僕は歩きながら、自分に纏わりつく思考からどうにか頭を引き離す。
今考え込んでしまえば、きっと僕は妹の振りなどしていられなくなってしまう。
荊に絡め取られたように重い足を動かし、僕は中庭から邸宅の中へと逃げ込んだ。
使用人は全てティーパーティーのために立ち働いているのか、邸宅内は静まり返っていた。
この静けさのお陰で、ようやく息ができるようになった気がする。
僕はふ、と息を吐き出し肩の力を抜くと、フロレンスから手を離してアゼリアへと歩み寄った。
忘れる前に、やることがあったのだ。
「アゼリア様」
「はい、どうかなさいましたか?ローゼリンド公女様」
振り返ったアゼリアの、春の柔らかな曇り空に似た青い瞳が不思議そうに瞬く。
僕はアゼリアの手を取ると、手の甲に視線を落した。
「…あの、公女様?」
戸惑う声を上げるアゼリアの手の甲には、猫に引っ掛かれたような傷が数本残されていた。
「傷、そんなに深くはなさそうだけど痕が残ったら大変だから、早く手当なさって。ハンカチは治療跡を隠すために使ってちょうだい。見送りのお礼に私から貰った、と伝えれば多少はお守りになるはずだから」
傷の出血は止まっていたが、公国の中央貴族達は女性の肌に傷があるだけで、恥だと囁き合うのだ。
治療中の肌を晒すこと、見ることさえも忌避する貴族の中へと、アゼリアは再び戻らなければならない。
僕は家紋が刺繍されたハンカチを取り出してアゼリアの傷を覆った。
公爵家の権威が縫い付けられたハンカチで手の甲を隠せば、少しなりアゼリアを守ってくれるだろう。
「そんな、駄目です…ハンカチが汚れてしまいます!」
「構いません。そんな物よりあなたの方が大切よ」
戸惑うアゼリアのもう片手を引き寄せると、僕のハンカチに添えさせた。
柔らかな青い瞳が一瞬だけ泣き出しそうに揺れながら僕を映し、白い指がハンカチを握る。
「ありがとうございます、ローゼリンド公女様」
「良いのよ…これぐらいはさせてちょうだい。私のせいでもあるのだから」
「そんな、あれは…っ───」
反射的に開かれたアゼリアの唇。しかし、開いた口の中で音は詰まってしまったようだった。
アゼリアは一瞬だけ押し黙ると、背筋をしっかり伸ばし頭を深く下げる。
「…伯爵家の末娘として、ただ恥じ入るばかりでございます。申し訳ございませんでした」
伯爵家を背負って頭を下げるアゼリアの姿は、シュルツ伯爵家の中で誰よりも美しく僕の瞳に映る。

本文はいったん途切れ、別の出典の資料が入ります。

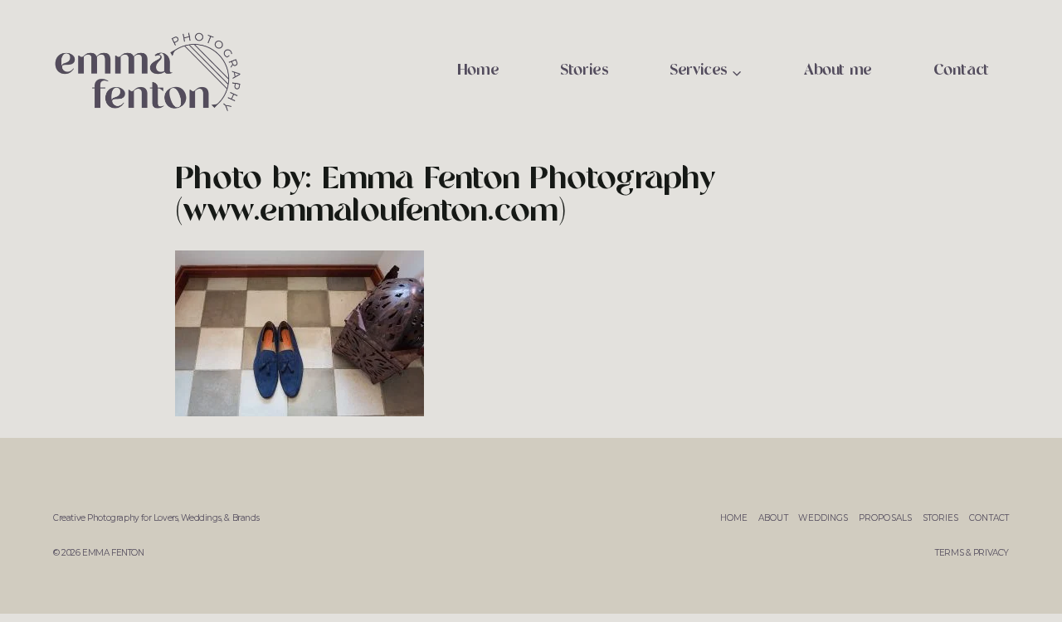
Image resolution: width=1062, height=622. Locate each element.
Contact (961, 71)
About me (838, 71)
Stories (584, 71)
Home (478, 71)
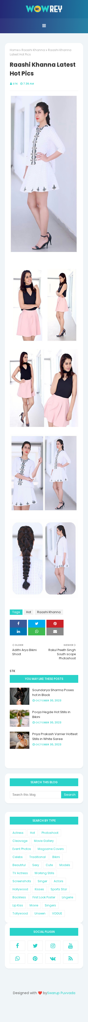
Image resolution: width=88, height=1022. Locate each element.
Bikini (56, 857)
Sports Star (59, 889)
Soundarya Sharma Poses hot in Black (53, 692)
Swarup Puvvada (61, 992)
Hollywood (20, 889)
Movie (34, 905)
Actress (17, 833)
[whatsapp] (17, 958)
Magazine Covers (51, 849)
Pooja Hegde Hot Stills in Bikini (51, 714)
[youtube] (70, 946)
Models (64, 865)
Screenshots (21, 881)
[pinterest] (35, 958)
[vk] (53, 958)
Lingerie (67, 897)
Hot (28, 612)
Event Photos (21, 849)
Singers (50, 905)
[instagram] (53, 946)
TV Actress (20, 873)
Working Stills (44, 873)
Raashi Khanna (33, 50)
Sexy (35, 865)
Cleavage (19, 841)
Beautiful (19, 865)
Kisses (39, 889)
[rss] (70, 958)
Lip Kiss (17, 905)
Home (14, 50)
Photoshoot (50, 833)
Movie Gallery (44, 841)
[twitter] (35, 946)
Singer (42, 881)
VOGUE (57, 913)
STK (15, 84)
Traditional (37, 857)
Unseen (39, 913)
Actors (58, 881)
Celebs (17, 857)
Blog (54, 1010)
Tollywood (20, 913)
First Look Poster (44, 897)
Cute (49, 865)
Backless (19, 897)
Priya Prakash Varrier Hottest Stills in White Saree (54, 736)
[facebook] (17, 946)
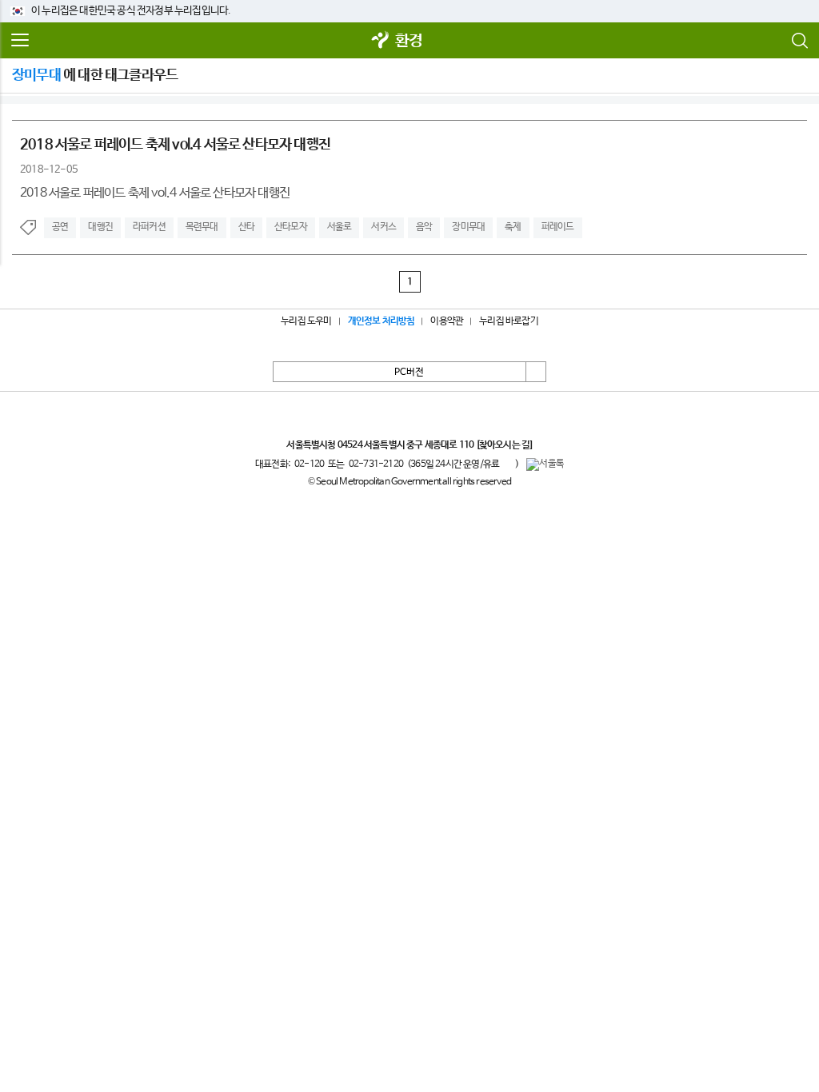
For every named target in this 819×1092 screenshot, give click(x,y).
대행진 (100, 227)
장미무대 (468, 227)
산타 (246, 227)
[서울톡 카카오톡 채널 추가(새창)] (545, 464)
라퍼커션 (149, 227)
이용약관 (446, 321)
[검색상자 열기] (799, 41)
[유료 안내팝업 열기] (507, 463)
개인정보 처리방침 (381, 321)
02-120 (309, 464)
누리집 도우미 (306, 321)
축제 (513, 227)
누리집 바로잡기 (508, 321)
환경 (408, 41)
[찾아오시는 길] (504, 445)
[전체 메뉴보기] (20, 41)
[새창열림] (381, 41)
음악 (424, 227)
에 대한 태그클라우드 (95, 75)
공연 (60, 227)
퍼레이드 (557, 227)
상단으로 (535, 371)
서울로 (339, 227)
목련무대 (202, 227)
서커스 (383, 227)
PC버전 (409, 372)
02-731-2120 (376, 464)
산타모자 (290, 227)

僕は柔らかく瞳を細めると、アゼリアの肩にそっと手を添えた。
「大丈夫です。理解していますから」
「ありがとうございます。ローゼリンド公女様」
アゼリアが頭を上げると、僕より少しにある顔を見下ろした。
妹と同じぐらいの歳だろうか。
そう思うと、彼女がまるで他人とは思えなくなってきてしまう。
「アゼリア様…これからは、わたくしをローゼと呼んでちょうだい」
「え…、…公女様、そんな恐れ多いです!」
戸惑うアゼリアからそっと手を離して、僕は再びフロレンスに預け。
「さあ、行きましょう。二人とも」
僕はフロレンスを伴って、再び歩き出した。
艶々に磨かれた鼈甲色の扉の前までくると、両開きの扉が使用人たちの手によって開かれる。
「わたくしがご案内いたしますから、お待ちください!ローゼリンド公女様!」
「あら、わたくしの名前はローゼよ。アゼリア様」
少し暮れかけた夕日が、石造りの階段に影を落とす。
そのすぐ先の馬車回りには、招待された家の数だけの馬車が並んでいた。
フロレンスが先立って階段を下り僕の手を引いていくと、慌てて下りてくるアゼリアの声が僕の背中に投げ掛けられる。
「そんなっ、ローゼリンド様っ…」
僕は肩越しアゼリアを振り返ると少し目を細めて、無言で愛称で呼ぶように促した。
戸惑ったアゼリアが助けを求めてフロレンスを見詰めたが、フロレンスも可笑しそうに笑うばかりで止める気はないようだ。
「行きましょう、フロレンス」
もじもじして口を開かないアゼリアを無視して、再び先を歩き出すと、びっくりするような大きな声が僕の鼓膜を叩いた。
「…ローゼ様!!」
「ふふ、なぁに。アゼリア様」
嬉しくなった僕は、アゼリアの方を振り返ると、自然と目元が和らぎ、唇からは笑みが零れた。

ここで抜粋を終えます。